Schweitzer was firmly convinced that one of the shortcomings of all world religions is that they regard ethics as ultimately separated from spirituality, as is the general rule in Eastern religions, or as myopically identified with the total meaning of religion, as is the case generally in the West. In both instances,, religion suffers a loss: either spirituality or ethics goes begging, or one or the other is regarded as a mere appendage. To remedy this, Schweitzer’s own position asserts that the spiritual and ethical dimensions can be, and indeed are, inexorably bound together. He finds both naturally and logically united in his religious ethic of reverence for life. How is this so?
If I am inwardly made aware of the immediate and obvious fact that "I am will-to-live [which includes the will-to-love] amidst other wills-to-live" and I act upon this, my theoretical knowledge passes over into experiential knowledge. I feel a kinship with all existence (all is will-to-live), not abstractly, but existentially. If I then strive out of this instinctive reverence for life to be united with all Life, I fulfill at the same time both my will-to-human-relatedness and will-to-cosmic-relatedness; I am then rooted ethically as well as spiritually. "Our thought," says Schweitzer, "seeks ever to attain harmony with the mysterious Spirit of the Universe. To be complete, such harmony must be both active and passive. That is to say, we seek harmony both in deed and in thought" ("Ethics," Christendom, pp. 233, 234).
The uniting of oneself in ethical action to other life, when all life is seen under the aegis of the Cosmic or Universal Will-to-Live, is what Schweitzer calls "ethical mysticism."
To relate oneself in the spirit of reverence for life to the multiform manifestations of the will-to-live which together constitute the world is ethical mysticism - -the essence of which is just this: that out of my unsophisticated and naive existence in the world there comes, as a result of thought about self and the world, spiritual self-devotion to the mysterious infinite Will which is continuously manifested in the universe [Civilization, p. 79].
In this ethical becoming-one with all life, Schweitzer realizes the spiritual becoming-one with the Primal Source of Being to which all life belongs.
Hence the ethical and the spiritual are founded in the same reality, never to become separated again.
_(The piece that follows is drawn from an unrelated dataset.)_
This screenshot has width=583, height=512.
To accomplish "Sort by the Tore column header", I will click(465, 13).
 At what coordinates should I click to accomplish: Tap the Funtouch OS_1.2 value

We seek union with the same reality upon which the basic principle of the moral is grounded: the Life-Force which includes the will-to-relatedness or love. The proclivity toward devotion to others, expressed naturally in us as pity, sympathy and concern, is part of the same urge toward cosmic rooted-ness or union that we feel. "There is therefore," says Schweitzer, "dominant in it [reverence for life] a spirituality which carries in itself in elemental form the impulse to action. The gruesome truth that spirituality and ethics are two different things no longer holds good. Here the two are one and the same" (Civilization, p. 305).
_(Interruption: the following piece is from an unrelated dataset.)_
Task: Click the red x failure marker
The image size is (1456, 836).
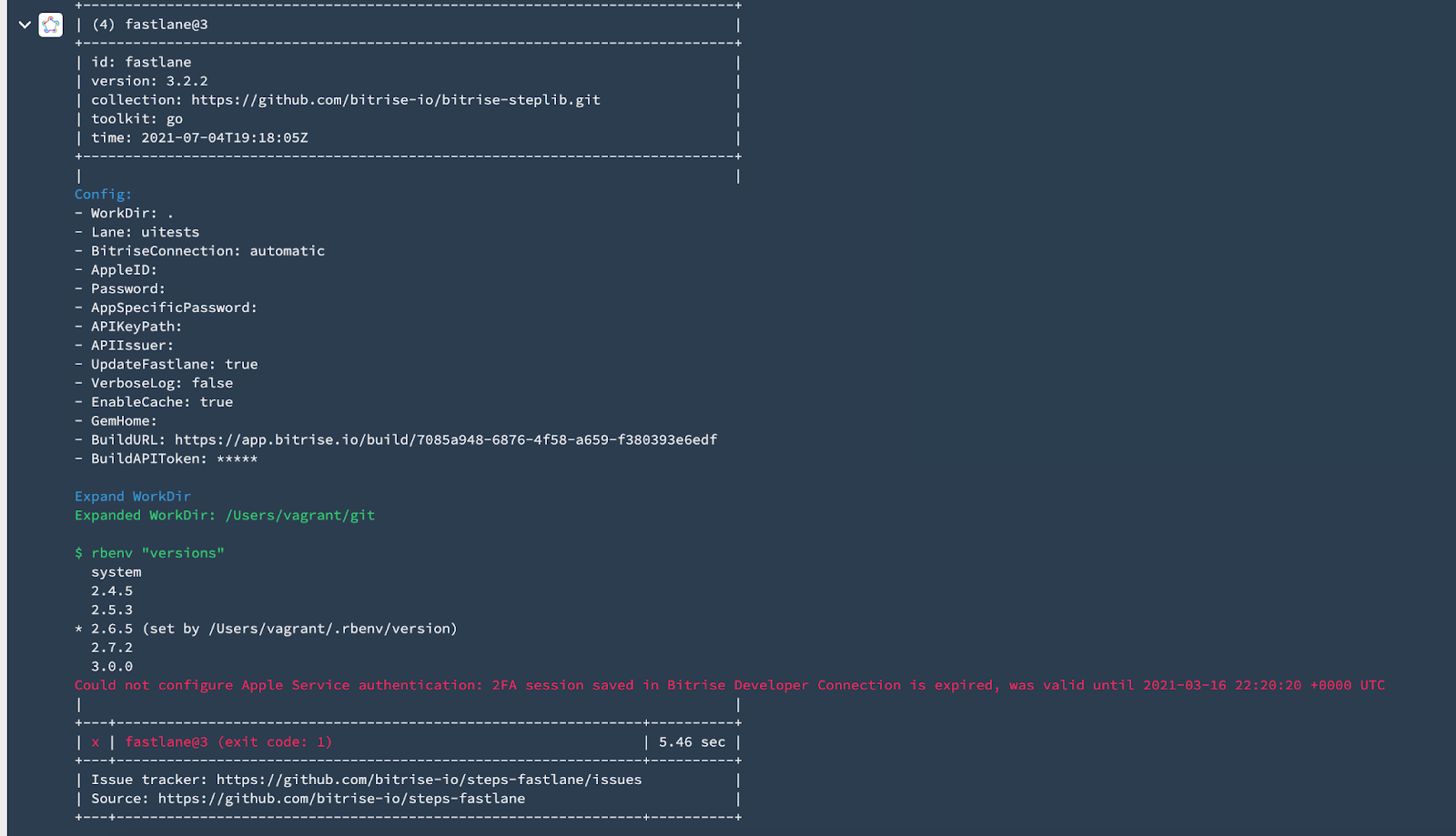Action: click(x=96, y=742)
We also realize, as a result of Schweitzer’s type of mysticism, that world- and life-negation or pessimism is now incongruous, and a purely passive spirituality or religious quiescence becomes impossible.
This then is what Schweitzer means by "ethical mysticism." It means that his ethical theory, and hence his religious philosophy in turn, has, by means of an encompassing or mystical insight, ontological significance as well as moral urgency and rational cogency.